## Quellenauszug
((

Baurecht

Gefährdung wesentlicher Belange des Naturschutzes und der Landschaftspflege durch Erstaufforstung

Aktenzeichen  B 1 K 16.909

Datum:
18.9.2018
Rechtsgebiet:
Fundstelle:
BeckRS – 2018, 46340
Gerichtsart:
VG
Gerichtsort:
Bayreuth
Rechtsweg:
Verwaltungsgerichtsbarkeit
Normen:
BayWaldG Art. 16 Abs. 2

 

Leitsatz

Die Versagung einer Aufforstung kommt in Betracht, wenn sie geeignet wäre, den schützenswerten Charakter einer Landschaft erheblich nachteilig zu verändern. Dies kann auch bei der Aufforstung relativ kleiner Flächen der Fall sein; dies z.B. dann, wenn ökologisch wertvolle Flächen wie hochwertige Waldrandbereiche aufgeforstet würden. Ebenso, wenn bisher offene Flächen, die das Landschaftsbild maßgeblich bestimmen, aufgeforstet werden sollen. (Rn. 32) (redaktioneller Leitsatz)

))

Geben Sie den obigen Quellenauszug zur Erstaufforstung vollständig und wortgetreu wieder.

## Bereitgestellte Daten
((

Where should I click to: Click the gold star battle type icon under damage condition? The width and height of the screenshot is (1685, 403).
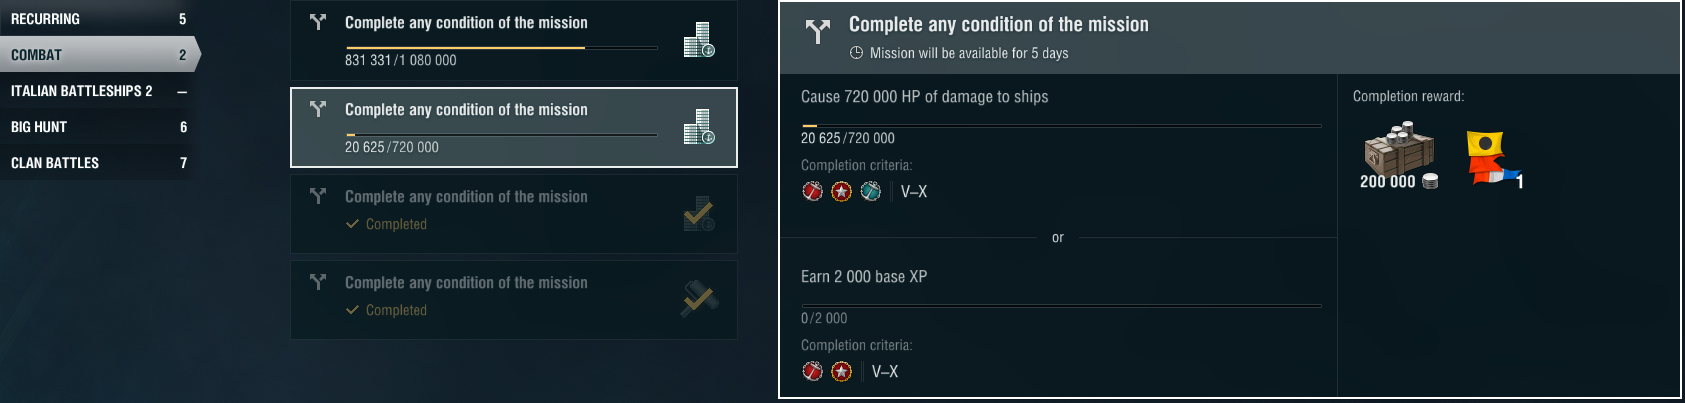coord(841,191)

))

## Lösung der Aufgabe
Baurecht

Gefährdung wesentlicher Belange des Naturschutzes und der Landschaftspflege durch Erstaufforstung

Aktenzeichen  B 1 K 16.909

Datum:
18.9.2018
Rechtsgebiet:
Fundstelle:
BeckRS – 2018, 46340
Gerichtsart:
VG
Gerichtsort:
Bayreuth
Rechtsweg:
Verwaltungsgerichtsbarkeit
Normen:
BayWaldG Art. 16 Abs. 2

 

Leitsatz

Die Versagung einer Aufforstung kommt in Betracht, wenn sie geeignet wäre, den schützenswerten Charakter einer Landschaft erheblich nachteilig zu verändern. Dies kann auch bei der Aufforstung relativ kleiner Flächen der Fall sein; dies z.B. dann, wenn ökologisch wertvolle Flächen wie hochwertige Waldrandbereiche aufgeforstet würden. Ebenso, wenn bisher offene Flächen, die das Landschaftsbild maßgeblich bestimmen, aufgeforstet werden sollen. (Rn. 32) (redaktioneller Leitsatz)